Sorry, I just started watching Breaking Bad again. 

Sure, there were a few Griswoldian hitches in our get-along. My first couple of forays behind the wheel of our sporty Kia Soul proved a little dicey, but that’s what happens when a high performance motor car is piloted by a dude in flip flops who constantly has to pee a little. 

Did I drive over a few curbs? Sure. Did my ham-footed braking illicit a smattering of spirited “JC Tim!"s from my lovely bride after exerting forced flexion on her delicate neck tissue? Maybe.

But on the whole, this was our best trip in a long time. I won’t bore you with my watered down Rick Stevesishness, but I will say this: check out San Diego. It’s a beautiful, manageable place to spend a few days. And as if there aren’t a Brazilian other reasons to visit, everything takes about twenty minutes to reach. Whether it’s Pacific Beach, Mission Bay, Coronado or Balboa Park, your inner thighs will be chaffing from the salty beach air faster than you can say fish taco.

And speaking of Balboa Park, it’s ground zero for Dr. Suess enthusiasts. Theodore Geisel, having lived in La Jolla for nearly fifty years, surely drew inspiration for his illustrations strolling through and around this locale. Here's what I mean:

I couldn't believe it! I half expected the Lorax to peek his head around the trunk and scream at us for supporting Monsanto. Many of us will line up to see where Mozart was born or where Hemingway drank, but no waiting is necessary to catch the splendor of my personal Mecca, the Suessian forest at Balboa Park.

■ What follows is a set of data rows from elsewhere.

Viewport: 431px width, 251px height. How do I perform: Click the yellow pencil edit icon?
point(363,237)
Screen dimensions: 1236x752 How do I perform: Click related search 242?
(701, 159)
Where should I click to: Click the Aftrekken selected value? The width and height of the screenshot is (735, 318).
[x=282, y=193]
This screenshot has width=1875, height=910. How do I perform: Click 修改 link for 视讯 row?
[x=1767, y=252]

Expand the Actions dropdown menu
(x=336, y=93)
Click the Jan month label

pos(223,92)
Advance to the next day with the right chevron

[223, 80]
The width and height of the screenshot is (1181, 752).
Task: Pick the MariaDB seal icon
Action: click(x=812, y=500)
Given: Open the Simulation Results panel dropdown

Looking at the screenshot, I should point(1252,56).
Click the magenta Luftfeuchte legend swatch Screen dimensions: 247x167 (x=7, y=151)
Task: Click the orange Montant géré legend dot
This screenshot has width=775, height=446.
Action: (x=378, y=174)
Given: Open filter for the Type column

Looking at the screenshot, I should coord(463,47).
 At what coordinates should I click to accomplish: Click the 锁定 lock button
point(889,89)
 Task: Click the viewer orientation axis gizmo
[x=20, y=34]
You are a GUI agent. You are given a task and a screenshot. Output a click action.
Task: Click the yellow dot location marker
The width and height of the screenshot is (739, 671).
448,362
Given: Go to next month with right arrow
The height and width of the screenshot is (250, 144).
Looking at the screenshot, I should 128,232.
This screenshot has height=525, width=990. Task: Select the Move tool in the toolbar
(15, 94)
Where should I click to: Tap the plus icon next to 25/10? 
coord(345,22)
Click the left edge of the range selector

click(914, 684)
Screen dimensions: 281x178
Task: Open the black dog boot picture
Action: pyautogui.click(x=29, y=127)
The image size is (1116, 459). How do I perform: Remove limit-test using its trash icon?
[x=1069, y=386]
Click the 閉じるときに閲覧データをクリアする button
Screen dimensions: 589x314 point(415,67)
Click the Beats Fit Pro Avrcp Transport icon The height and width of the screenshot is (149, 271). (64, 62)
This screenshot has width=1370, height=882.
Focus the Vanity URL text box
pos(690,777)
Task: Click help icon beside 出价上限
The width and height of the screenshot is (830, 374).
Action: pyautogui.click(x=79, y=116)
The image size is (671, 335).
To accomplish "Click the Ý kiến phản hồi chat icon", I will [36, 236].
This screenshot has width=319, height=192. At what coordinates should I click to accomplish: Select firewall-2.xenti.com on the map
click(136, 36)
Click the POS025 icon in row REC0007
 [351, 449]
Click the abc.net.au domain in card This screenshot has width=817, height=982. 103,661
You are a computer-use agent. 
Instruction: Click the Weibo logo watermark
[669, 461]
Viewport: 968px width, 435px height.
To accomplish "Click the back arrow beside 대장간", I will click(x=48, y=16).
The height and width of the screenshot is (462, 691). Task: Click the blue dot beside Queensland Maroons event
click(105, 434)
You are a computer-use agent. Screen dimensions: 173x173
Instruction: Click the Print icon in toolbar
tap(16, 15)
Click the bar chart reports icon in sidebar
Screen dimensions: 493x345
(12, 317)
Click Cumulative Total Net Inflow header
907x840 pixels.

Of course, traveling and living in close quarters with a couple of fourteen-year-old girls poses its own challenges. They were often so occupied with posting photos of themselves in San Diego that they spent about forty percent of the time actually being in San Diego as the adults did. Oh well, at least they supplied a few verbal gems:

Teenaager: “Dad, these sunglasses were only $10. They’re Louis Valentin. I got a great deal.”

Me: “Are you thinking of Louis Vuitton?"

Teenager: “Whatever."

Teenager: “Dad, this place is too small. Can we just stay in a hotel?”

Me: “No.”

Teenager: “Whatever."

Teenager: “Dad, I want to go to college in San Diego.”

Me: “Okay. How will you pay for it?”

Teenager: “Dad, Stop it.”

I did.

We returned refreshed and, let’s just say, slightly secretly sandy. Our older daughter picked us up at the airport and returned us to a house that was nearly as cleanish as she’s ever cleaned it.